House of Music, a new album courtesy of Oakland's Tony Toni Tone, has been and will continue to be called a retro R&B plate by any- and everyone with an opinion. How retro is it? Let's just say that tunes like "Thinking of You," "'Til Last Summer," "Lovin' You," "Still a Man" -- the list is long, fascinating, and full of the kind of grooves high school sweethearts exchange on dubbed tapes -- could easily be mistaken for covers of obscure Al Green, Earth Wind & Fire, and Stylistics originals. But don't write off House of Music unless you're determined to abandon modern R&B all together, because be they hacks or geniuses, Tony Toni Tone have produced an album too full of good intentions and soul to be ignored outright.
Their fourth record in close to 10 years, the new disc comes at a critical point in the three-man band's history. Although they have never shied away from referencing and sampling classic acts before (see the albums The Revival and Sons of Soul), House is the closest Tony Toni Tone has come to going 100 percent retro. More modern-sounding ditties like "Top Notch," "Let's Get Down," featuring DJ Quick, and the jazz-heavy "Party Don't Cry" remind us of the decade. But more important, House is also the most mature offering from the group to date. Raphael Saadiq, Timothy Christian Riley, and D'Wayne Wiggins haven't sounded this inspired as musicians, writers, and singers since the early days of New Jack Swing, when singles like "Little Walker" and "Feels Good" were household names.

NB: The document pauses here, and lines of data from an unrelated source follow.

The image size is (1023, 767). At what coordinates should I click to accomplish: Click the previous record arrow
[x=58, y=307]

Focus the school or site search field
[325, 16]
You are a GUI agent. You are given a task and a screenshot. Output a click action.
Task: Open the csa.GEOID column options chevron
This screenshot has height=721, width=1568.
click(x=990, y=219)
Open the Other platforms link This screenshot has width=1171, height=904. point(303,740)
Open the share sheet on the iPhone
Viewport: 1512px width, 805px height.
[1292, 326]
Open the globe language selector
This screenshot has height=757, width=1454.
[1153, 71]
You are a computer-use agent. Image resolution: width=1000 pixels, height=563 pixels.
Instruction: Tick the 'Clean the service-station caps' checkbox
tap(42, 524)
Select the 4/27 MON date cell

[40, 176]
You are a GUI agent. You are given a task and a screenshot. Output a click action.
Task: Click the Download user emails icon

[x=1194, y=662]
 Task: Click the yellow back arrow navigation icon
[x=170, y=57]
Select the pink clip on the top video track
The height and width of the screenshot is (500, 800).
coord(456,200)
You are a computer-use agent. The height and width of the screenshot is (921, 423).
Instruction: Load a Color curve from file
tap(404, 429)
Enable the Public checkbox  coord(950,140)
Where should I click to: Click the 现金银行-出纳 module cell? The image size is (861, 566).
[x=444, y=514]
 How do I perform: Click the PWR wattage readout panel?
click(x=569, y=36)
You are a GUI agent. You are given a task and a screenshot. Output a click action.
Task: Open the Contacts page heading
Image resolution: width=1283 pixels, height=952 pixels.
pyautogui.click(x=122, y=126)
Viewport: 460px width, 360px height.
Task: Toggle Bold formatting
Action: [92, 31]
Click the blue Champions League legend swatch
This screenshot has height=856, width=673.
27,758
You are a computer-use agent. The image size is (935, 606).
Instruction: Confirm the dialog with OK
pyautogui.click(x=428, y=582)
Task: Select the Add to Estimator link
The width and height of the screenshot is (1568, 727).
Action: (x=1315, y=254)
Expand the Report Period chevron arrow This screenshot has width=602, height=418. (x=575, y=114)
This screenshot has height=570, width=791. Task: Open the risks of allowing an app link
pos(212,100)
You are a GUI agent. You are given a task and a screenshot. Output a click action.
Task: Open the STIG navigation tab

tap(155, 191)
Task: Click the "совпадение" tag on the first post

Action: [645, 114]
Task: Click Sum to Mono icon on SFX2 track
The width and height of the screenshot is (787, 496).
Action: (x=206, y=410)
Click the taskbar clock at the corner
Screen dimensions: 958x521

Then as now, the key to Tony Toni Tone's staying power has been their integrity, ingenuity, attention to detail, and a remarkable ability to reflect the very best of modern R&B -- even when it seems modern R&B has nothing to give us. And with artists like D'Angelo, Dionne Farris, Maxwell, Me'Shell N'Degeocello, Lenny Kravitz, and the reinvigorated artist formerly known as Prince (see Emancipation) all looking for the future of black popular music in its recent past, House of Music feels like the appropriate reaction. Mother doesn't always know best.
-- Victor Haseman
Diary of a Mod Housewife
In the liner notes to her Diary, Amy Rigby (or is it Mrs. Rigby?) defines a mod housewife as a woman "being dragged kicking and screaming into adulthood ... stuck in the netherworld between bohemia and suburbia, between set lists and shopping lists." Nicely put. She's pinpointing a "transition" that, as of late, has intrigued me. Yes -- OK -- maybe it intrigues me because my 30th birthday is barreling down on me like a Freightliner with blown brakes, but this is bigger than me feeling like a crotchety old-timer every time I venture out to a goddamn rock show, I swear. What about the larger historical and sociological considerations?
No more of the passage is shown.